Monday, Jan. 22, 1973
Memory Lane
By A. T. Baker
THE FRED ASTAIRE AND GINGER ROGERS BOOK by ARLENE CROCE 191 pages. Outerbridge & Lazard. $9.95.
He had an undernourished clown's face, an indeterminately skinny body, and a sophistication that he wore with uncertainty--even in his white tie, top hat and tails. She was soft-and sunny-looking--not beautiful or exotic, but pretty in a way that suggested both sexual challenge and the sisterly virtue of the girl next door.
But somehow, somewhen, he always got her to dance. Suddenly, this bony, nervous little man became masterful. Invariably, the scornful, the superior, the prickly Ginger Rogers responded. Their dances, begun as wary fencing, ended in mesmerized fascination. Nowhere in film has dance thus become the delectable yet decorous expression of the mating impulse. It embodied every man's fantasy and every girl's hope of being swept off her feet. It did not hurt that Fred Astaire was almost as unlikely looking a romantic lead as you or the next ordinary moviegoer.

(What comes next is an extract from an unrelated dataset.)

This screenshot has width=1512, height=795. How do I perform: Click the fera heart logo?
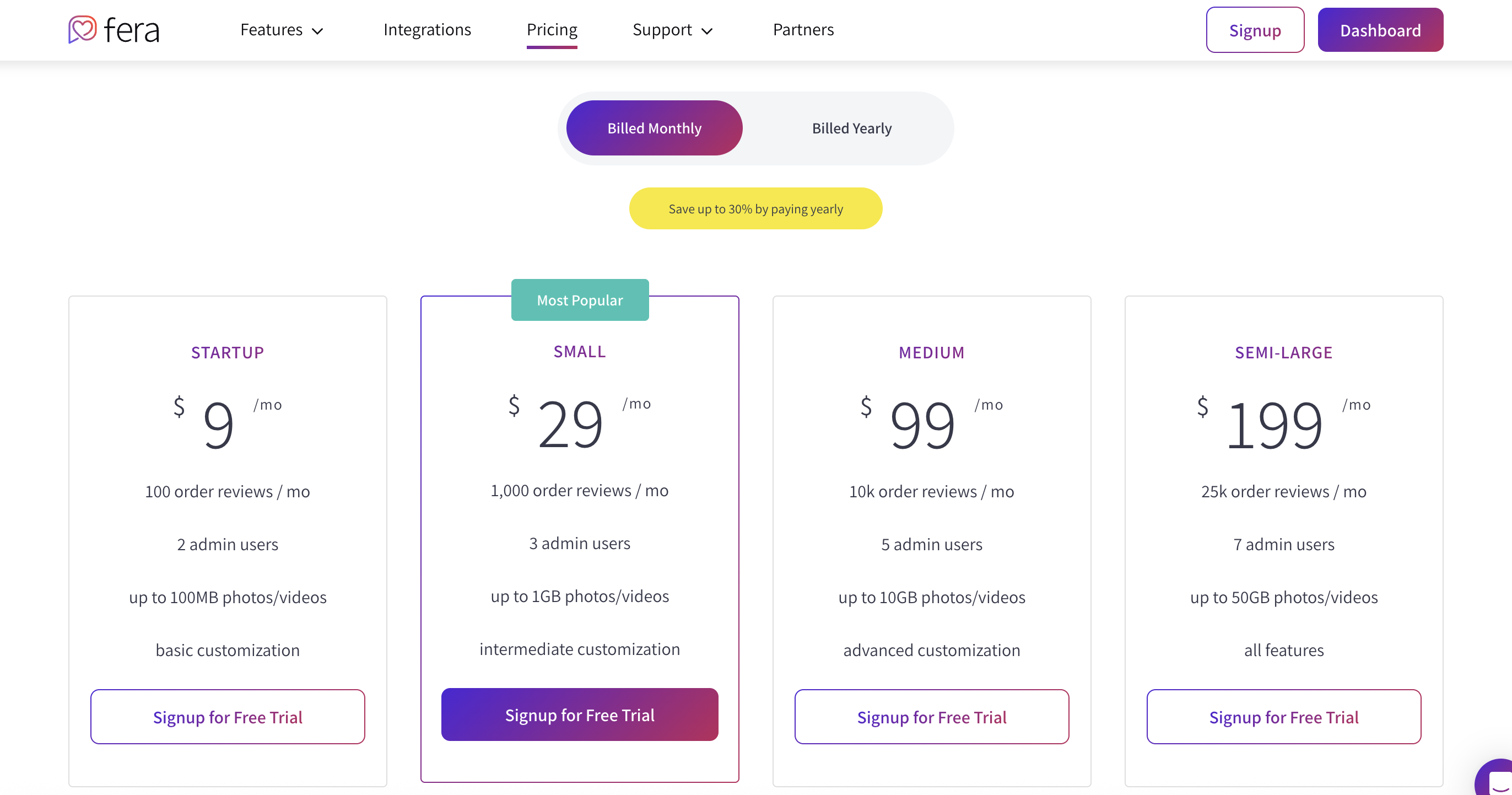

In this heavily illustrated, highly readable short book, Arlene Croce, editor of Ballet Review and freelance critic, has traced in meticulous detail the happenstance that brought about the partnership and produced that wondrous series of nine Astaire-Rogers movies in only three years, 1934-36. Among them: Top Hat, The Gay Divorcee, Flying Down to Rio. Astaire was 34 when the series began, and distinctly the lesser half of the famed Broadway act he made up with his sister Adele, who had abruptly quit her career to marry an English lord. Twelve years younger, Ginger was a knockabout ingenue with a track record of some success but no public personality of her own. Astaire was unquestionably the architect. He designed the dances, demanded complete control of the cutting and synchronization.
The result of this technical skill was an illusion of total spontaneity. Though knowing dance experts might point out scornfully that Astaire faked some of Ginger's taps, Astaire never again or before had a partner who produced the same alchemy as Ginger. As Author Croce, who can turn a nice phrase, notes. Ginger had her own qualities: "That beautiful supple back that let her arch from his arms like a black lily," while he produced "those ratcheting tap clusters that fall like loose change from his pockets."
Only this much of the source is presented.